How To Know If Love Is Real
Question from a reader:
There are so many ways to answer this question and so much to say about your particular situation, I’m almost struggling with where to start. Some of us, myself included, struggle with balancing our heads with our hearts. One of my greatest challenges has been allowing myself to fully love someone and allowing people to fully love me. I try to convince myself with all sorts of reasons why it’s not love – attachment, codependency, fulfilling psychological needs. All of it is really just my ego’s insidious way of telling me that I’m not truly worthy of love.
“How can I really know if I love someone? The thing is this guy has a girlfriend but we are “together” since October last year. I have suffered a lot (but I grew up a lot) and now my mind tells me to put a limit, but my heart still wants to be with him. What should I listen to? I think I love him, but my mind tells me I don’t love him. Maybe not to suffer anymore? I’m struggling.”
I know that conventional wisdom would tell you, and probably a lot of my other readers, that if he really loved you, he’d be with you and not his girlfriend. But I know that life isn’t that simple. The heart is complicated. People are complicated. And fear makes people do crazy things.
I’ve been in similarly complicated situations in my lifetime and I’ve learned quite a bit about myself and about love through them. When you feel like you’re unworthy of love, you’ll attract to yourself and create situations that will reflect that emotion back to you. Whether or not the other person loves you isn’t even the point of it – it’s about whether or not you love you.

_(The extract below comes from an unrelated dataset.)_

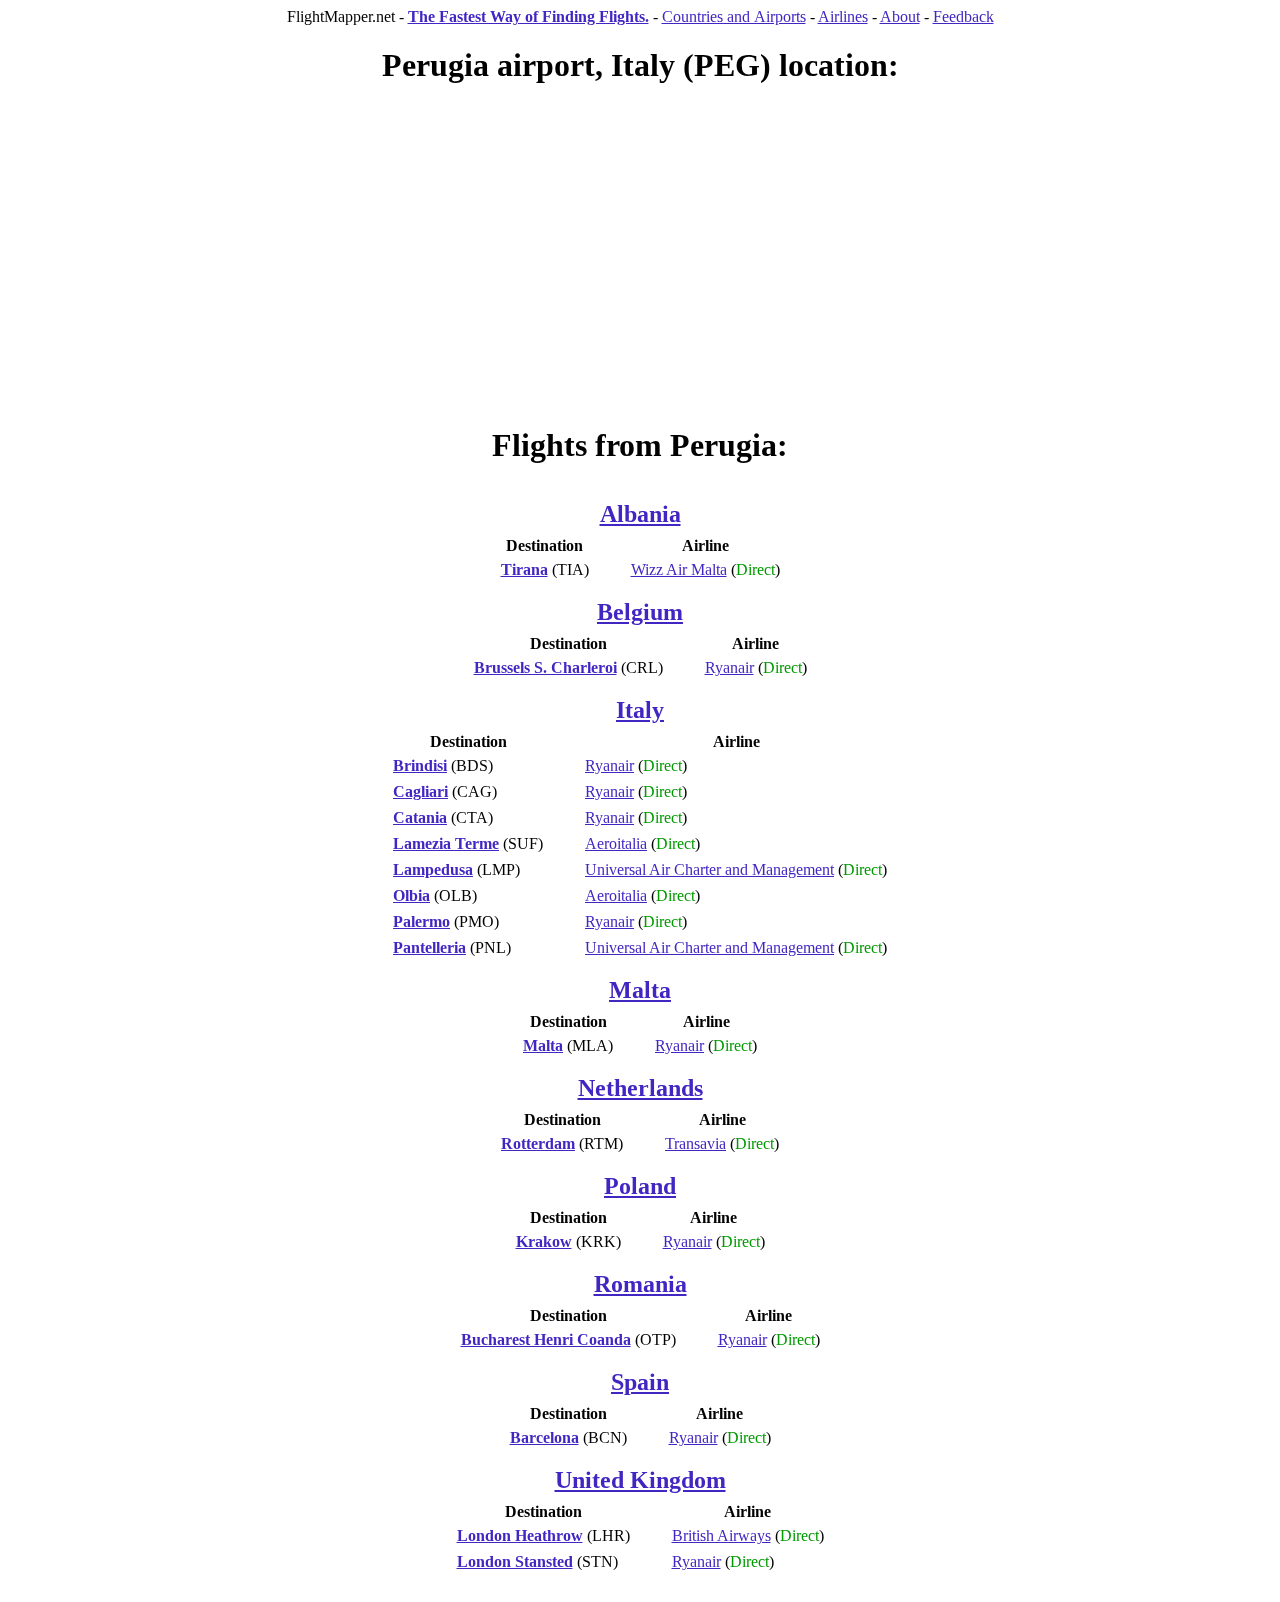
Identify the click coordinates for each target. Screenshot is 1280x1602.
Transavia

We can create these situations in a couple of ways – we may truly love this person and they may love us, but our inability to fully love ourselves creates an inability to be with them in the way we truly want. This puts us in a difficult position of wanting something that we’re unable to have, and that creates suffering.
The other way that we put ourselves in these situations is by falling for someone that we don’t truly love, but our need for validation from someone outside of ourselves is so strong that we seek it out, regardless of how inconvenient or unhealthy the relationship may be. This is what we would refer to as attachment. Once again, this puts us in a difficult position of wanting something that we’re unable to have – in this case, the validation of receiving the other person’s love – and that creates suffering.
You can both love someone, AND need their validation in an unhealthy way. It doesn’t have to be one or the other.
My advice to you, to discover whether or not you really love this guy and if it’s worth it to you to wait around for him is this:
First, discover whether or not you love yourself. Ask yourself, what would your ideal situation look like? What is missing from your current situation? Do you deserve your ideal situation? If so, why are you settling for anything less? If not, why not? Listen to that quiet voice in back of your mind. Hear what it says when you ask yourself these questions. Many times, the things it has to say are pretty negative, but we don’t want to acknowledge it, so we ignore it and shove it back down into our subconscious.
Hear it. Acknowledge it. Bring it into the light. This will help you release it.
To answer your question directly, how can you really know if you love someone? Real love is unconditional. It is given freely and asks for nothing in return. Real self love means knowing that you are deserving of receiving real love, and it will settle for nothing less.